PROBLEM SET ::
(a) According to the passage on IL-6 and decompression sickness, which treatment appeared to reduce IL-6 levels?
(b) In the passage on IL-6 and decompression sickness, rewrite the part from "Because inflammation has" up to and including "exclude this hypothesis.", switching "nifedipine" to "amlodipine".
(c) In the passage on IL-6 and decompression sickness, why do the authors suggest that inflammation through IL-6 was not solely responsible for DCS?

Because inflammation has been repeatedly reported after diving, we also assessed whether enalapril treatment could act through its anti-inflammatory action. Previous studies showed that IL-6 is increased with DCS (Ersson et al., 1998; Blatteau et al., 2012; Bao et al., 2015) but not asymptomatic individuals (Chen et al., 2011; Blatteau et al., 2012). In our study rats treated with enalapril did not have modified levels of this biomarker. Treatment with nifedipine appeared to reduce levels of IL-6. This effect, however, did not change the outcome of DCS among nifedipine treated rats, suggesting that inflammation through IL-6 was not solely responsible for DCS. However there are many other markers which could be involved in establishing the inflammatory effect and they have been not studied here, thus we cannot definitively exclude this hypothesis.

MATERIAL SHOWN ::

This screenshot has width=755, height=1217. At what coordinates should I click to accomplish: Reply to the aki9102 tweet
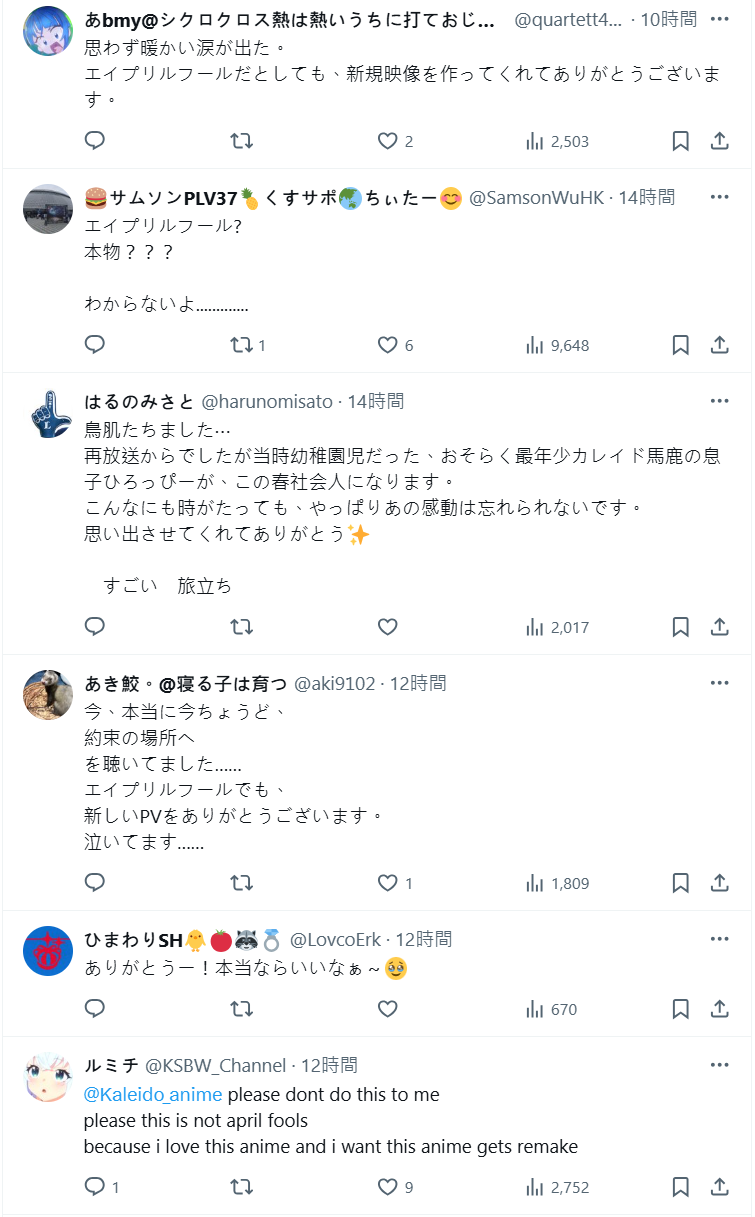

...

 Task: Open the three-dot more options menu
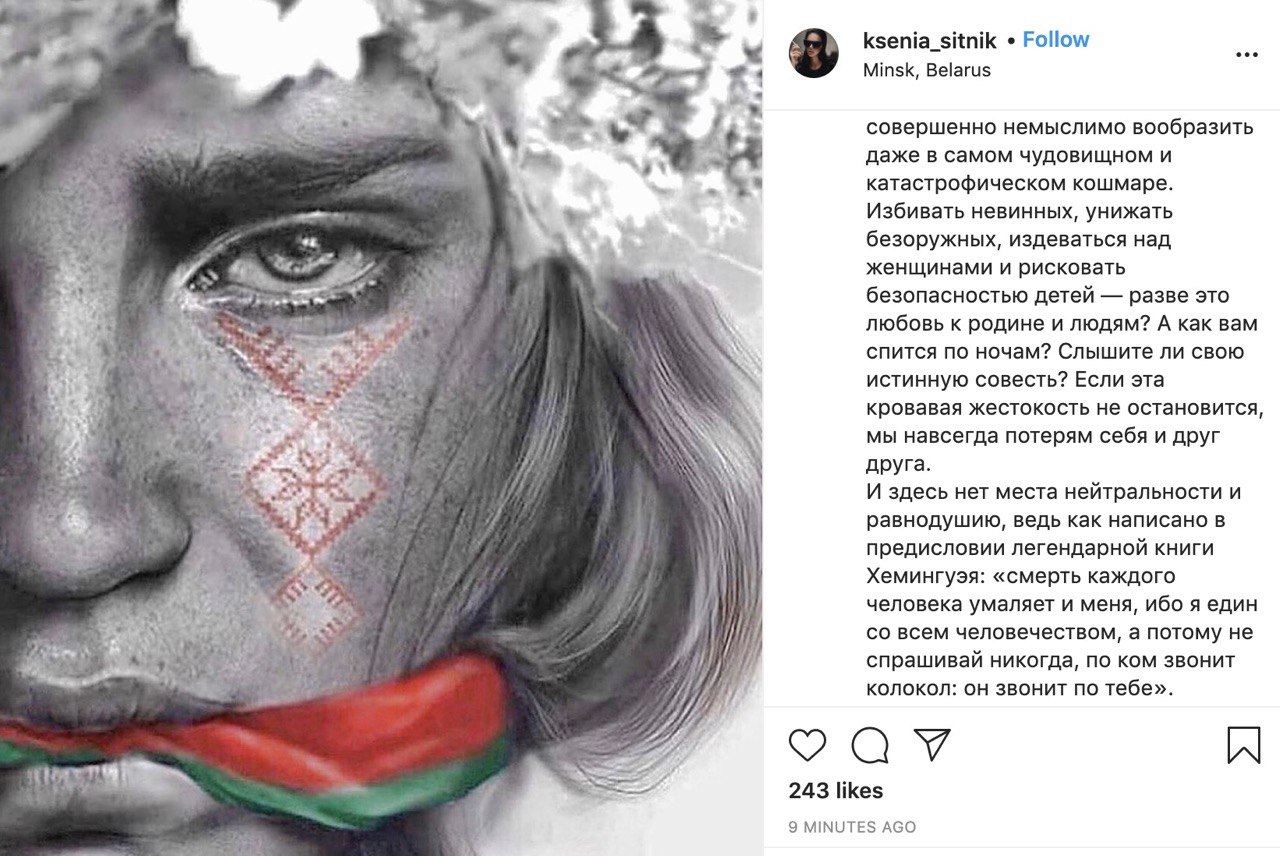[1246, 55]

SOLUTION SET ::
(a) Nifedipine.

(b)
Because inflammation has been repeatedly reported after diving, we also assessed whether enalapril treatment could act through its anti-inflammatory action. Previous studies showed that IL-6 is increased with DCS (Ersson et al., 1998; Blatteau et al., 2012; Bao et al., 2015) but not asymptomatic individuals (Chen et al., 2011; Blatteau et al., 2012). In our study rats treated with enalapril did not have modified levels of this biomarker. Treatment with amlodipine appeared to reduce levels of IL-6. This effect, however, did not change the outcome of DCS among amlodipine treated rats, suggesting that inflammation through IL-6 was not solely responsible for DCS. However there are many other markers which could be involved in establishing the inflammatory effect and they have been not studied here, thus we cannot definitively exclude this hypothesis.

(c) Nifedipine appeared to reduce IL-6 levels, but this effect did not change the outcome of DCS in the nifedipine-treated rats.